REQUIRED TASK:
Please repeat the items below, substituting "track" for "channel" and leaving everything else unchanged. Omit the pictures from your answer.

Target position items
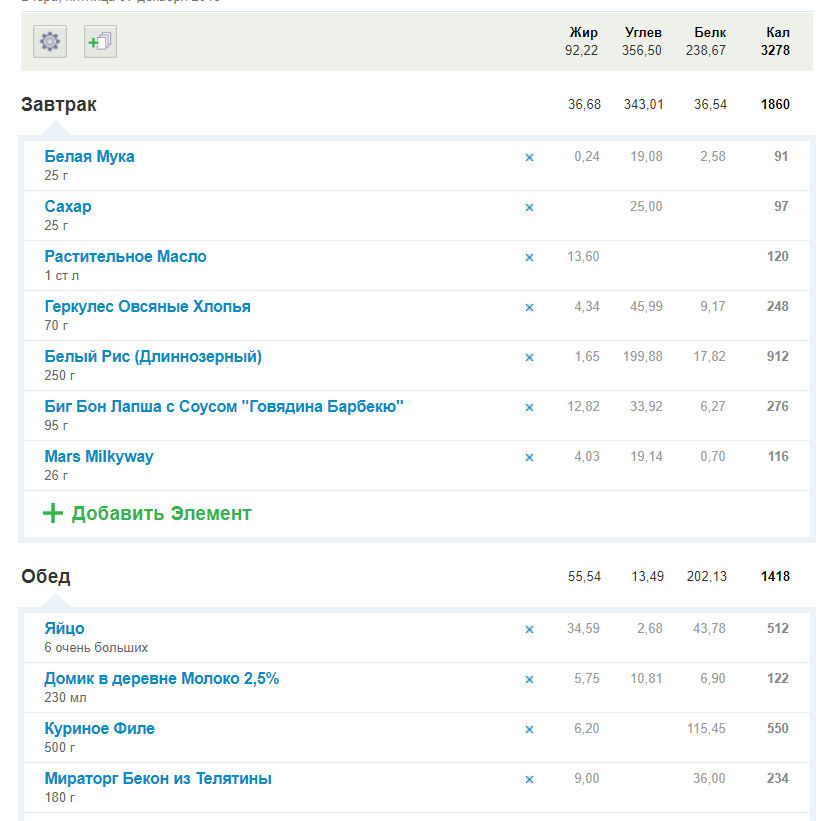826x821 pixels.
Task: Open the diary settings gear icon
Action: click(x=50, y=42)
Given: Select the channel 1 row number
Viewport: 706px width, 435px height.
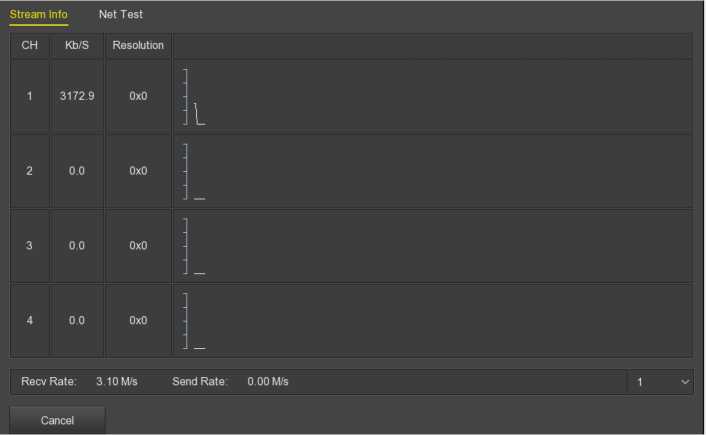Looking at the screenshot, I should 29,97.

TASK RESULT:
826x821 pixels.
Task: Open the diary settings gear icon
Action: click(x=50, y=42)
Given: Select the track 1 row number
Viewport: 706px width, 435px height.
Looking at the screenshot, I should 29,97.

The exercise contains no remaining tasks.